RECHTBANK ‘s-HERTOGENBOSCH
Sector Kanton, locatie ‘s-Hertogenbosch
Zaaknummer : 758355
Rolnummer : 4511/11
Uitspraak : 16 februari 2012
in de zaak van:
de stichting Stichting Maasziekenhuis Pantein,
gevestigd te Boxmeer,
eiseres,
gemachtigde: Janssen & Janssen c.s. Gerechtsdeurwaarders, kantoorhoudende te Eindhoven,
t e g e n :
1. [H], in zijn hoedanigheid als ouder/wettelijk vertegenwoordiger van [J], geboren op [geboortedatum], wonende te [woonplaats],
gedaagde sub 1,
gemachtigde: mr. H.M.A. van den Boogaard, advocaat te Uden;
2. [U], in haar hoedanigheid van ouder/wettelijk vertegenwoordiger van [J], geboren op [geboortedatum], wonende te [woonplaats],
gedaagde sub 2,
procederend in persoon, bij monde van [G], gevestigd te [woomplaats].
1. De procedure
Eiseres heeft bij dagvaarding gesteld en gevorderd als na te melden.

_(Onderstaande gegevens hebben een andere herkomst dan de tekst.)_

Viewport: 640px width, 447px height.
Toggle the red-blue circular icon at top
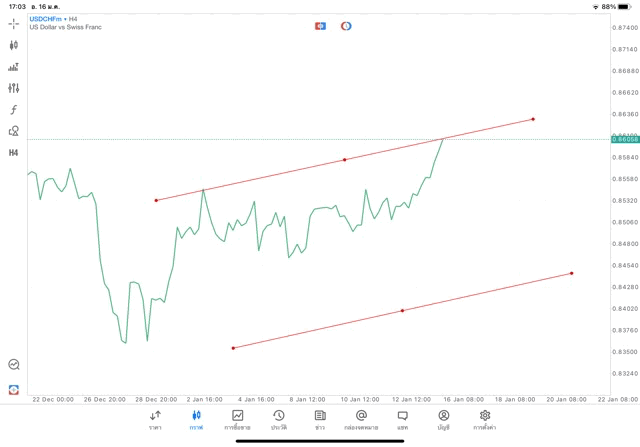click(x=346, y=25)
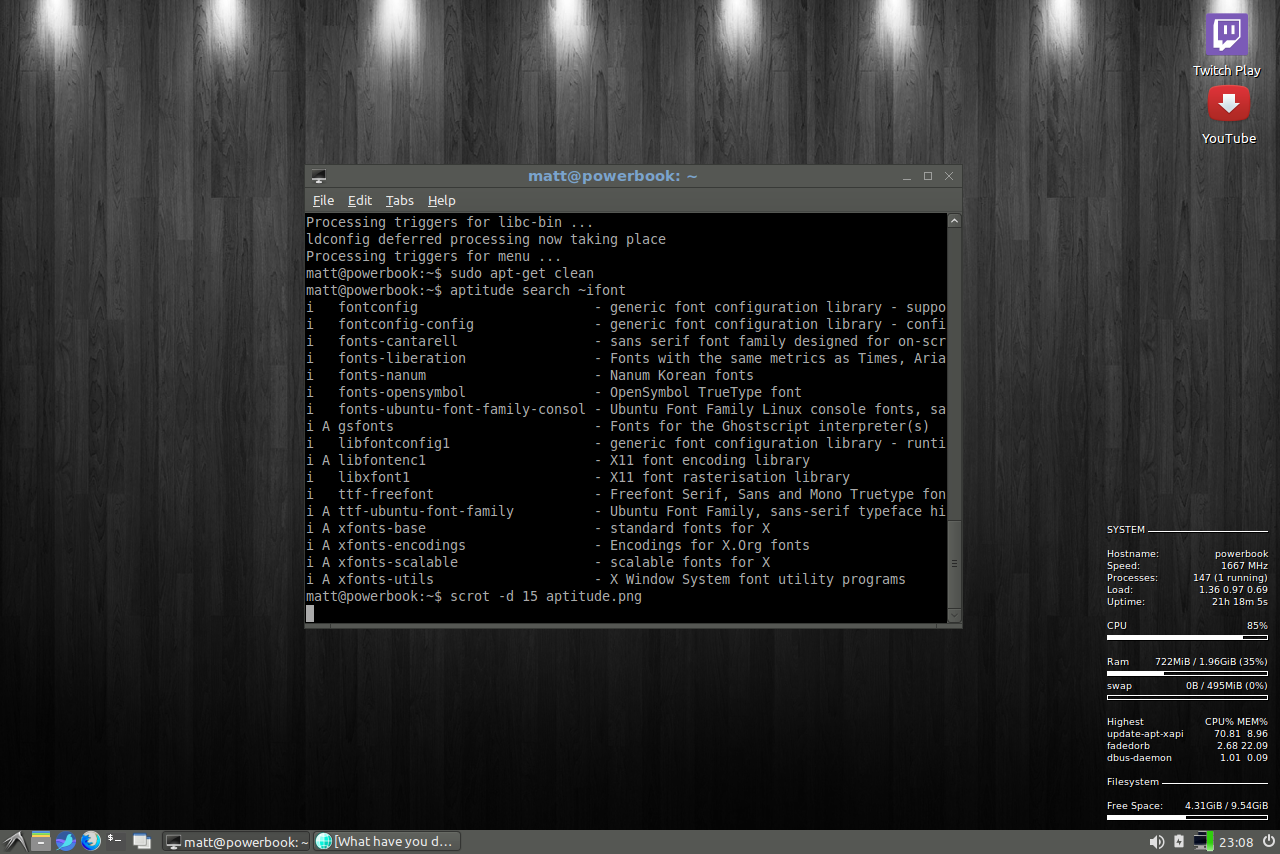Open the Twitch Play desktop shortcut
The image size is (1280, 854).
pos(1226,36)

Gedaagden zijn afzonderlijk in rechte verschenen en hebben een conclusie van antwoord genomen, waarbij gedaagde sub 1 tevens een incidentele conclusie tot oproeping in vrijwaring van gedaagde sub 2 heeft genomen. Hierop heeft eiseres gereageerd met een conclusie van antwoord in vrijwaringsincident. Bij vonnis de dato 22 september 2011 is de incidentele oproeping in vrijwaring afgewezen, waarbij de vordering in hoofdzaak is verwezen naar de rolzitting om voort te procederen. Vervolgens werden de conclusie van repliek en de afzonderlijke conclusies van dupliek gewisseld. Tot slot heeft Pantein bij akte gereageerd op een productie die gedaagde sub 2 aan haar conclusie van dupliek heeft gehecht. Daarna is vonnis bepaald.

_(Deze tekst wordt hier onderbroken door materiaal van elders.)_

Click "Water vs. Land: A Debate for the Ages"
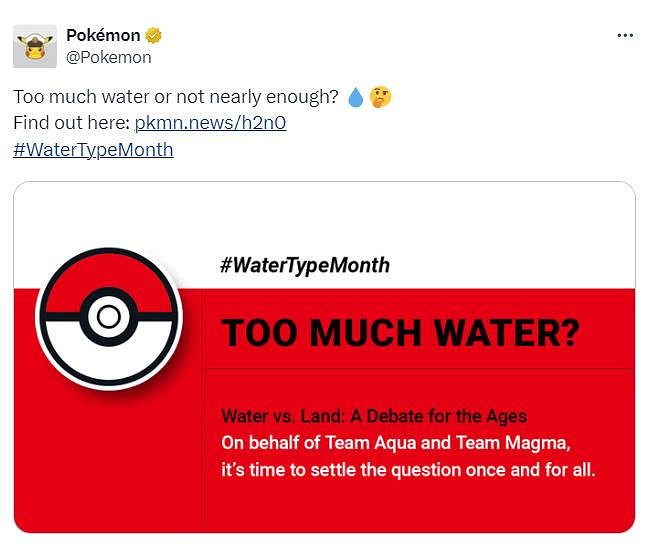The image size is (648, 553). [x=373, y=415]
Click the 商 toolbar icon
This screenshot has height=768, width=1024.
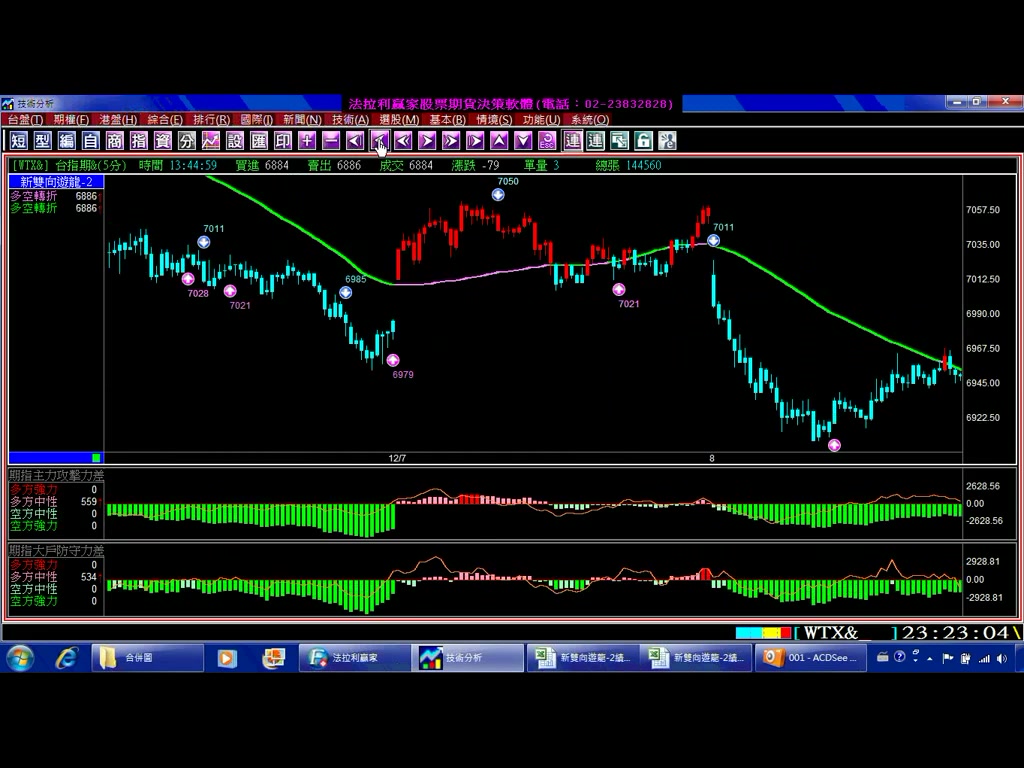(x=115, y=141)
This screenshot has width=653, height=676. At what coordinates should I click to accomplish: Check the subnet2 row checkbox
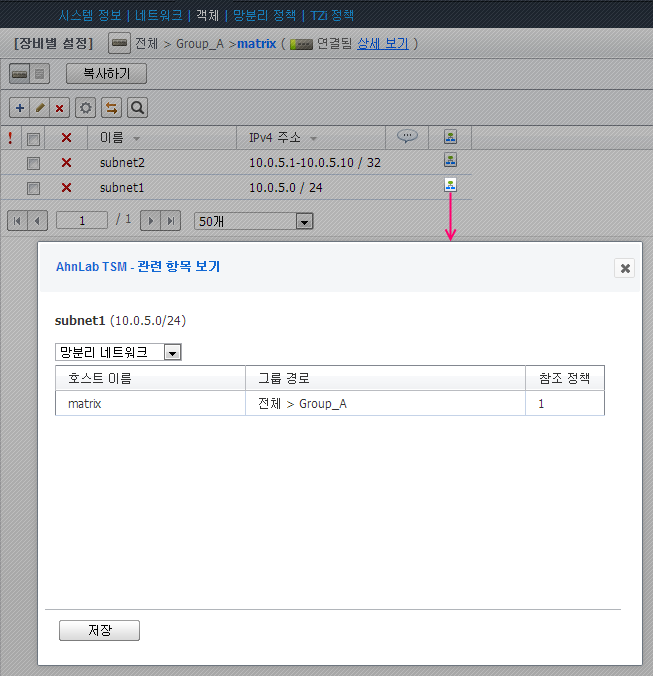pyautogui.click(x=33, y=162)
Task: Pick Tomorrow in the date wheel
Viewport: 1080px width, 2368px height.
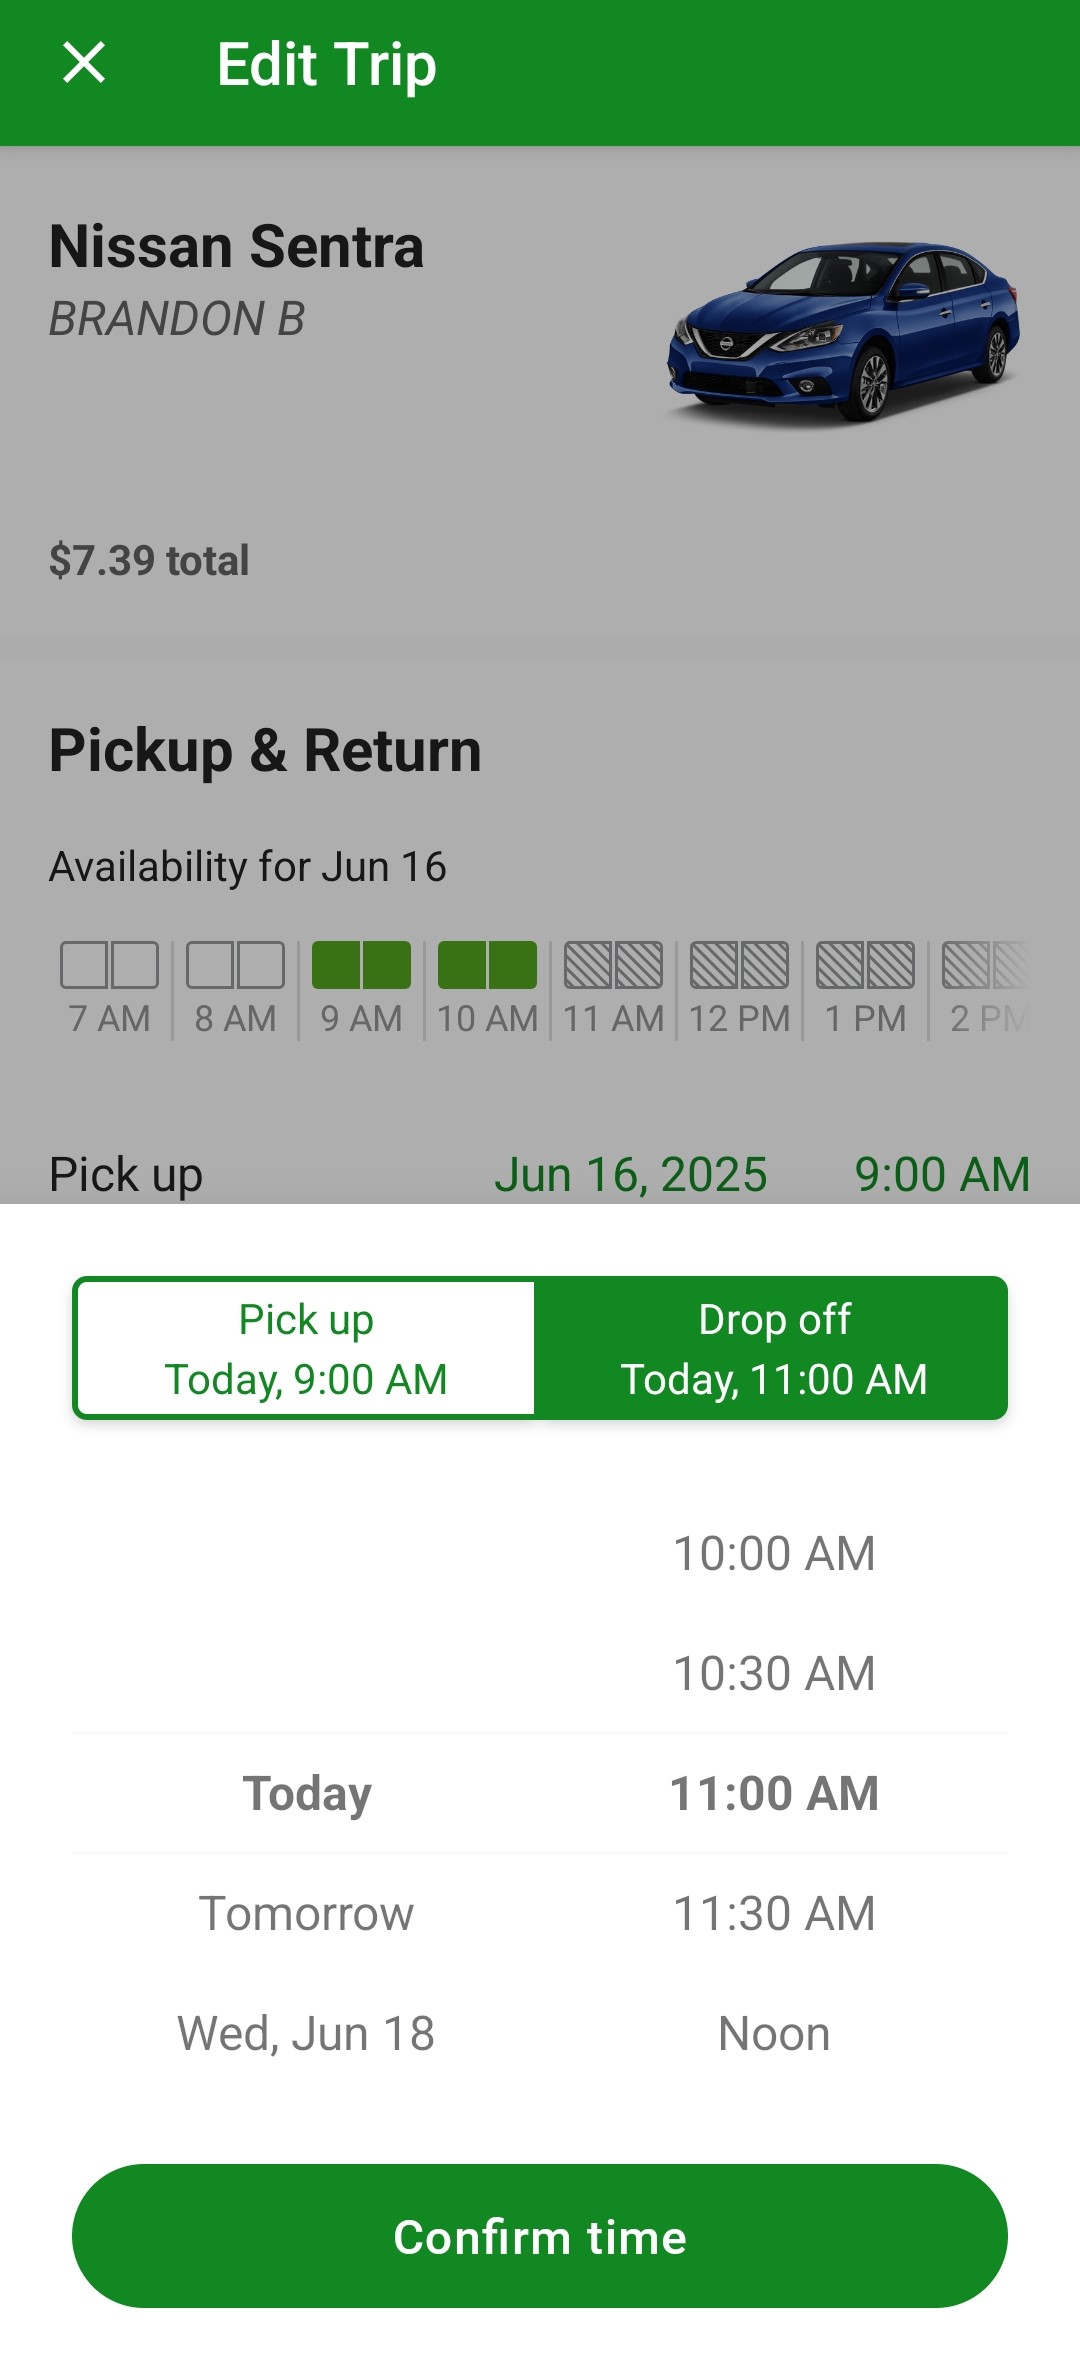Action: (306, 1913)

Onder de genoemde processtukken bevinden zich tevens de in die stukken nader aangeduide producties.
Partijen zullen verder worden aangeduid als ‘Pantein’ en ‘gedaagden’ of ‘[H]’ en ‘[U]’.
2. Het geschil
2.1. Pantein vordert gedaagden hoofdelijk te veroordelen om tegen behoorlijk bewijs van kwijting aan Pantein te voldoen:
a. een bedrag van € 6028,91, zoals bij dagvaarding omschreven, te vermeerderen met de rente ad 4 % per jaar, gerekend vanaf 2 mei 2011 tot aan de dag der voldoening, zulks tot een maximum van € 5.000,--;
b. met veroordeling van gedaagden in de kosten van deze procedure.

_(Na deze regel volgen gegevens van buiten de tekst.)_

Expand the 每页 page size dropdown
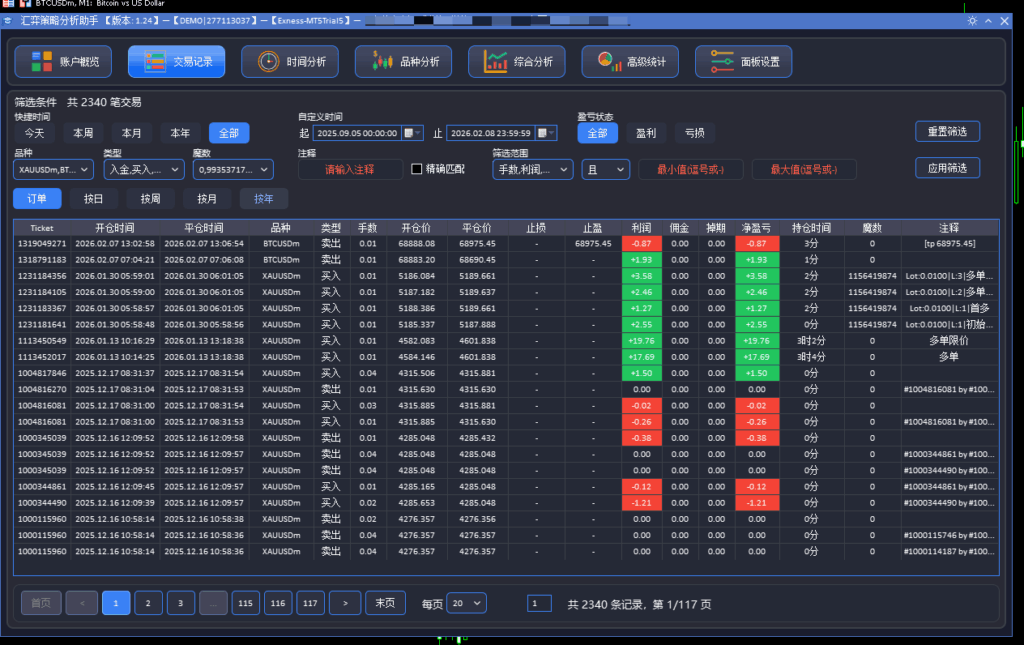Image resolution: width=1024 pixels, height=645 pixels. 466,603
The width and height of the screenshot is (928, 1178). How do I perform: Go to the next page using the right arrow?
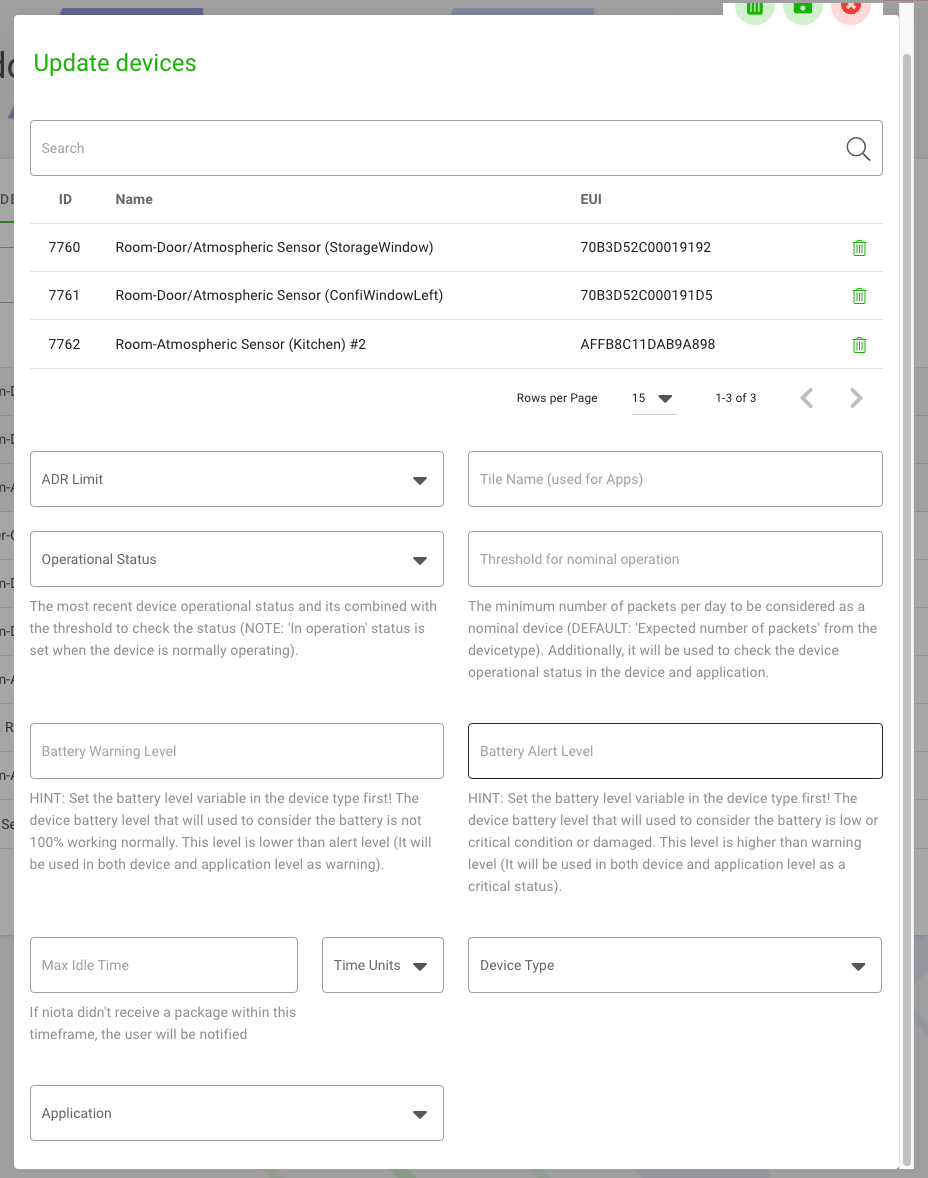click(x=855, y=397)
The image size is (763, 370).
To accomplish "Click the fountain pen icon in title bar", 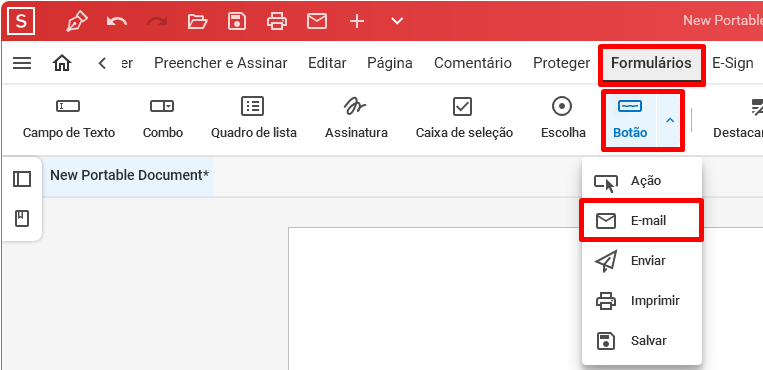I will pos(77,21).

Pantein legt daaraan het volgende ten grondslag.
Pantein heeft op 23 februari 2006 en in de periode 23 februari 2006 tot en met 21 april 2006 het minderjarige kind van gedaagden, [J], medisch behandeld voor een acute blindedarmontsteking. Het gezag van [J] was ten tijde van de (acute) operatie in handen van beide ouders, zodat beide ouders hoofdelijk verantwoordelijk zijn voor de openstaande vordering.
2.2. Voor een verdere onderbouwing van de vordering en het verweer dat [H] en [U] hiertegen bij antwoord en incidentele conclusie tot oproepring in vrijwaring hebben aangevoerd, wordt gewezen op hetgeen de kantonrechter hierover bij vonnis van 22 september 2011 heeft opgenomen. De inhoud van dit vonnis wordt hier als herhaald en ingelast beschouwd.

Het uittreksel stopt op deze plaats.